**YOUR INSTRUCTIONS:** Copy exactly the lines from the beginning of the data down to and including the line holding "Screen dimensions: 724x708", without any pictures.

**SUPPLIED INFORMATION:**
- - - - - - -

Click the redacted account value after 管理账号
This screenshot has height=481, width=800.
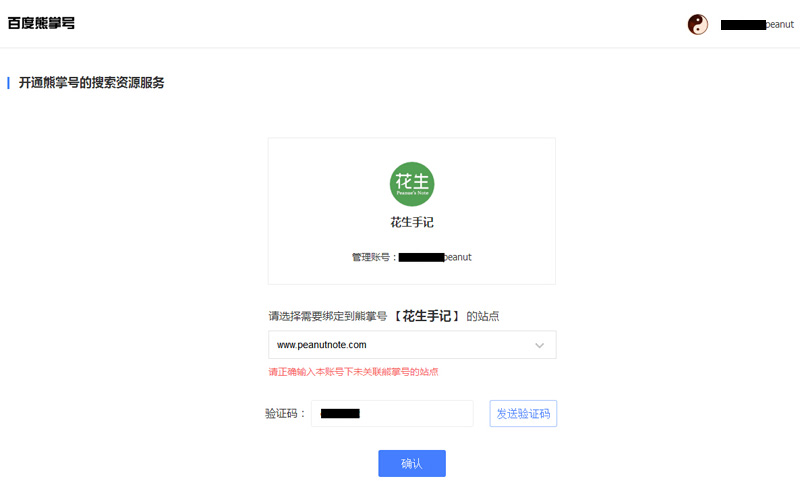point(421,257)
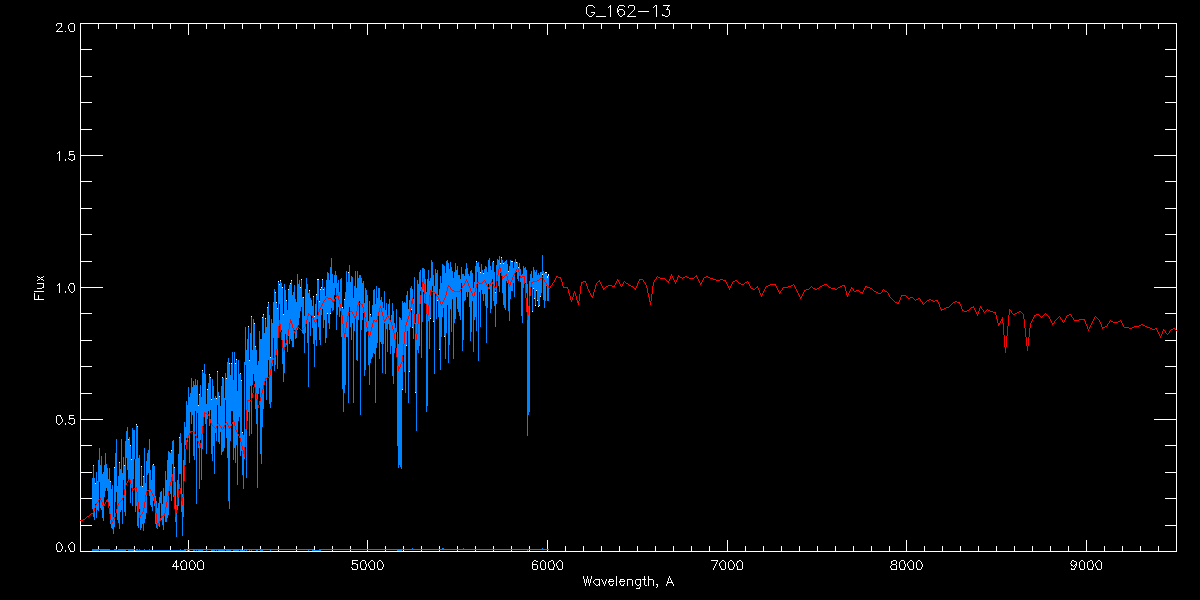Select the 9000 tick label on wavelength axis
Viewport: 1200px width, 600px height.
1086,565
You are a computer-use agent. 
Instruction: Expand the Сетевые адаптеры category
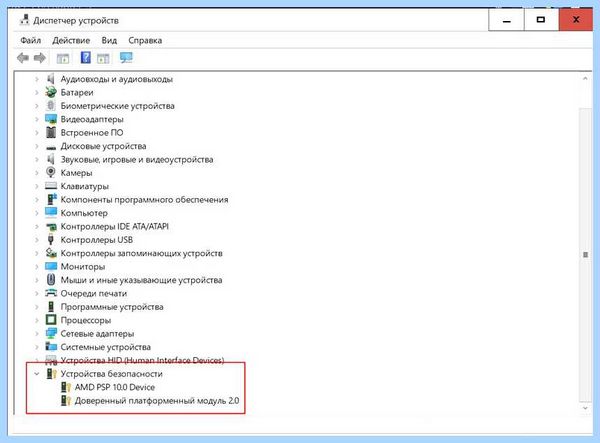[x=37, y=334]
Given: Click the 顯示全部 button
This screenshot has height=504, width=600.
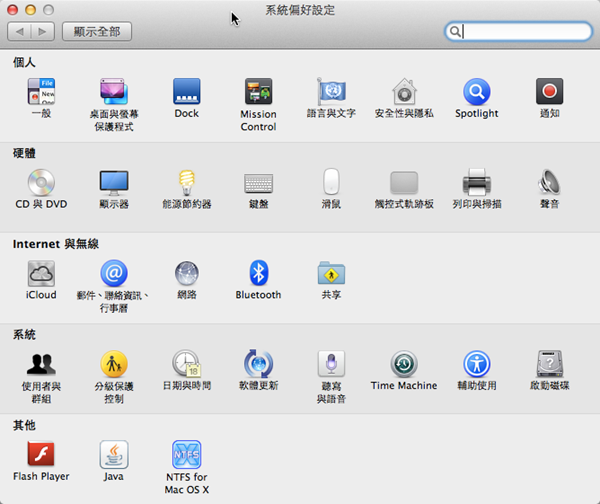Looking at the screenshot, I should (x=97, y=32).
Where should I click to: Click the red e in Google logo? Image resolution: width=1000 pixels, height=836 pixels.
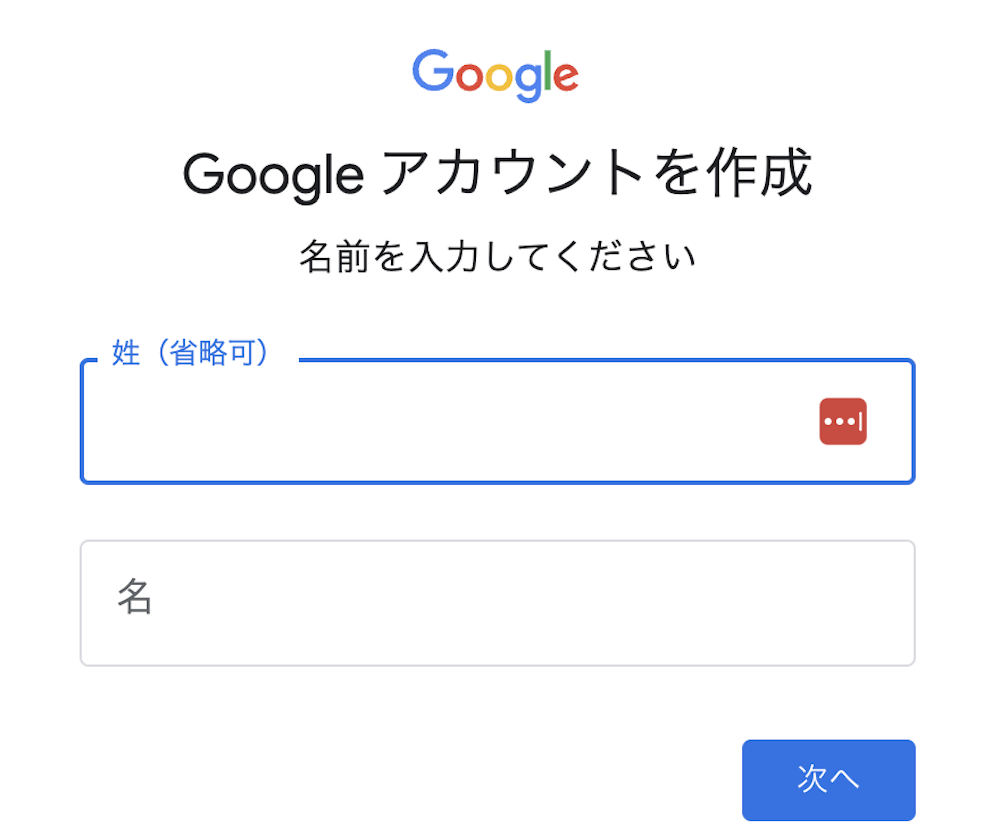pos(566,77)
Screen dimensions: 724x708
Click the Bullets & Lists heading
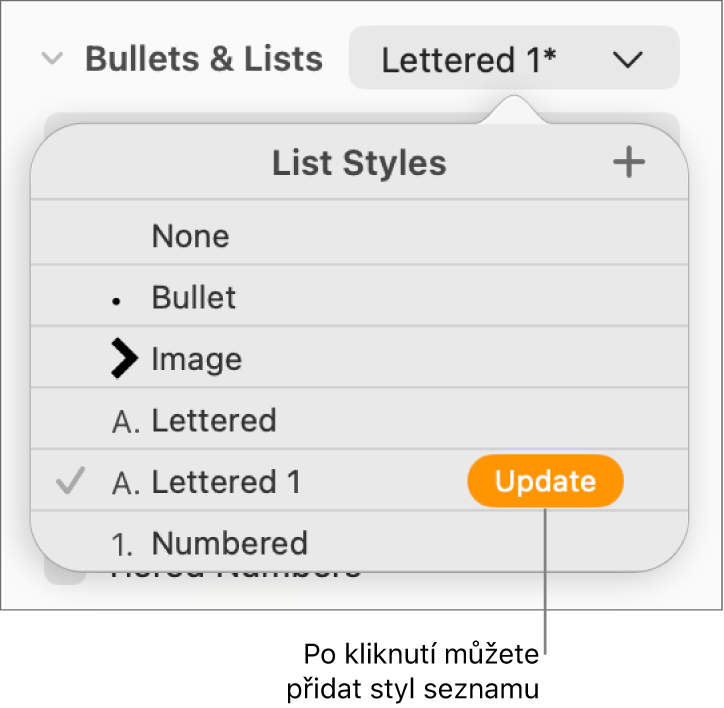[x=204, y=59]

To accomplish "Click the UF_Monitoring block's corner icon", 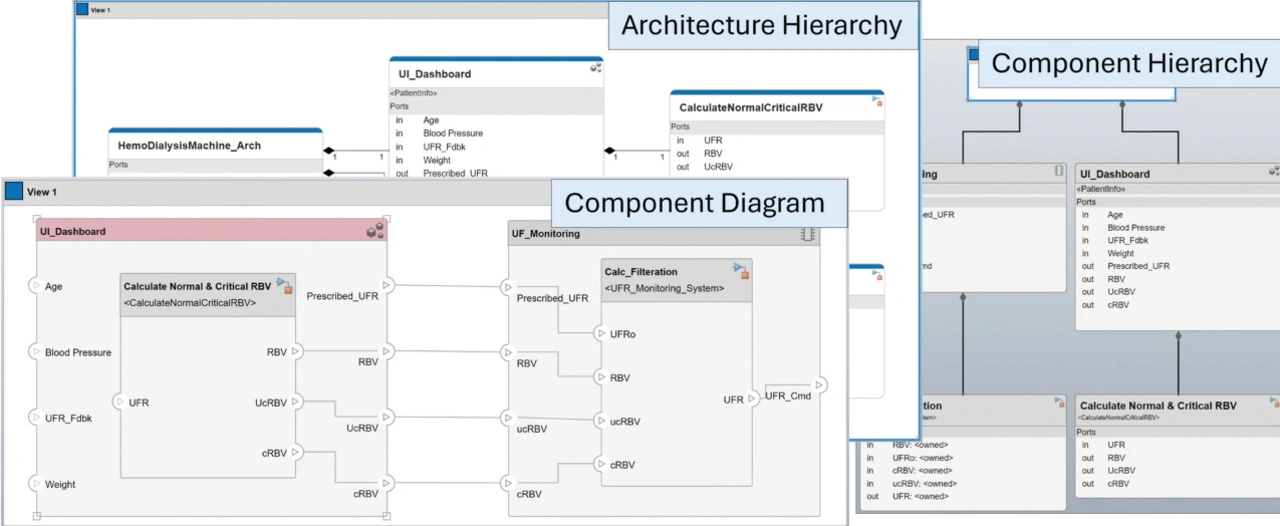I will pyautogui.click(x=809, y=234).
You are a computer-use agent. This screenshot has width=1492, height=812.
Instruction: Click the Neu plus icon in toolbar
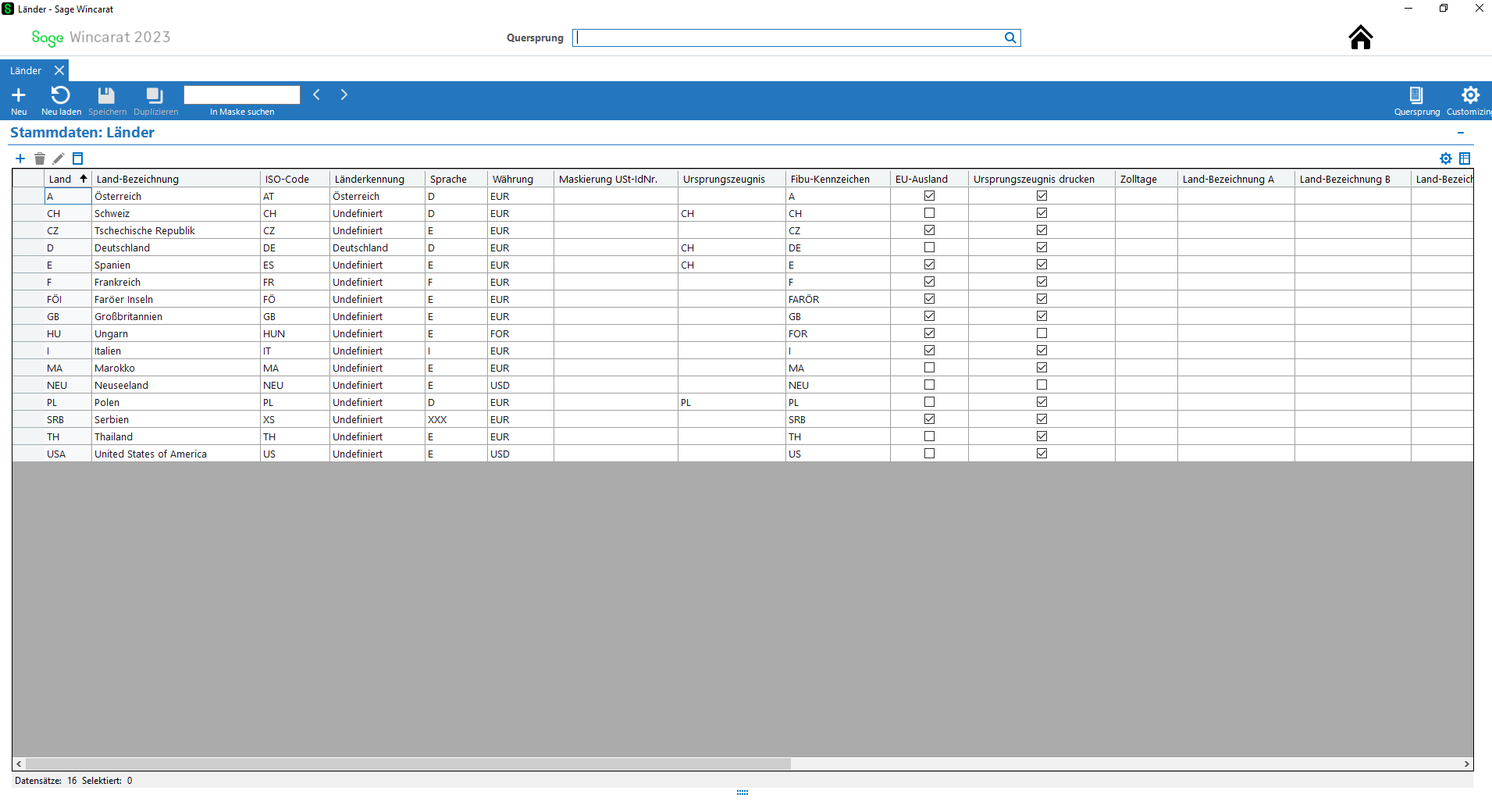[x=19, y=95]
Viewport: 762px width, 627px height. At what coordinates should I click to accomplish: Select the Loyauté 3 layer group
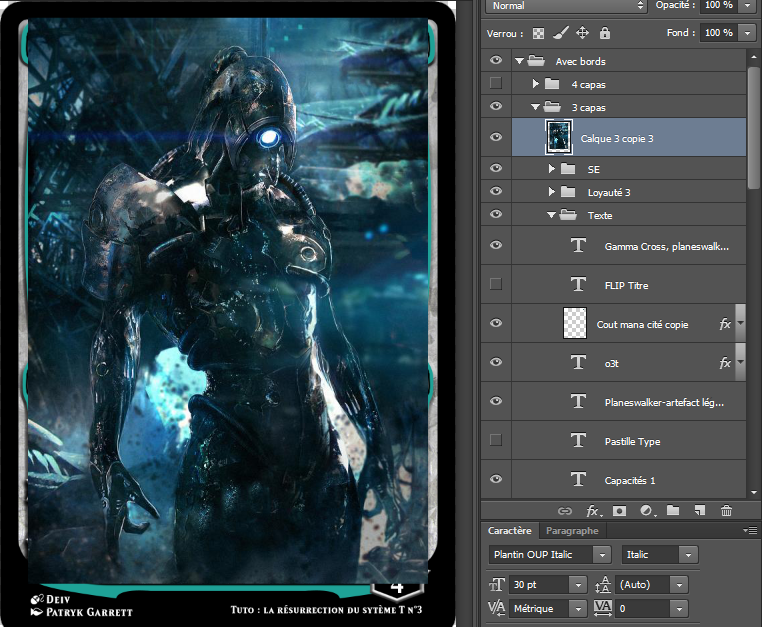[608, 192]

- - - - - - -

**ANSWER FOR THE TASK:**
Click the redacted account value after 管理账号
This screenshot has height=481, width=800.
point(421,257)
Select the 9000 tick label on wavelength axis
Viewport: 1200px width, 600px height.
1086,565
You are a computer-use agent. 
Instruction: Expand the Сетевые адаптеры category
[x=37, y=334]
Given: Click the 顯示全部 button
This screenshot has height=504, width=600.
Looking at the screenshot, I should (x=97, y=32).
Where should I click to: Click the red e in Google logo? Image resolution: width=1000 pixels, height=836 pixels.
pos(566,77)
Screen dimensions: 724x708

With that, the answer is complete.